Friday, December 18, 2009

No code changed, but now ORA-01841. Mistery Solved

A report that is coded in PL/SQL that has existed for years "all of sudden" started generating a "ORA-01841: (full) year must be between -4713 and +9999, and not be 0" error. Why and why all of sudden?

I discovered that a data problem has existed for years. When reports run they save results to a shared database table. Later on in the reports, the reports delete some of the data that does not meet a given time period. The table has both YEAR and MONTH columns which are both numeric along with a unique primary key value generated from a sequence. You guessed it, the YEAR column for a different type of report for some reason had a zero in it. A DELETE statement in the report assembles a date value from the YEAR and MONTH values. With a value of zero, this caused the error.

What made it worse is I would then rerun the report and it would run through fine with no errors giving the correct expected values. What was happening behind the scenes was the report with the bad data had finished and deleted all its zero year rows out of the table by the time I reran the report. So the rerun went through fine with no errors.

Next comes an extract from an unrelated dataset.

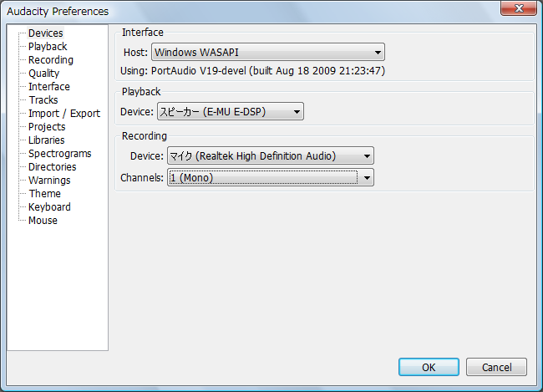543x392 pixels.
Task: Select the Theme category
Action: pos(44,194)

That explained why the error was occurring, but not why it had never appeared before. The answer to this is our friend the Cost Based Optimizer (CBO). I had computed new statistics on the report table. With the prior statistics the CBO was applying a primary key WHERE clause criteria before assembling the date value from the YEAR and MONTH columns. So the report never hit the "zero year" rows from the other reports running at the same time. When I recomputed statistics on the report table it caused the CBO to change it access path and assemble the date value before applying the primary key restriction causing the Oracle error to appear. The old CBO statistics were masking the fact that there was a data error in the table i.e. a year value of 0.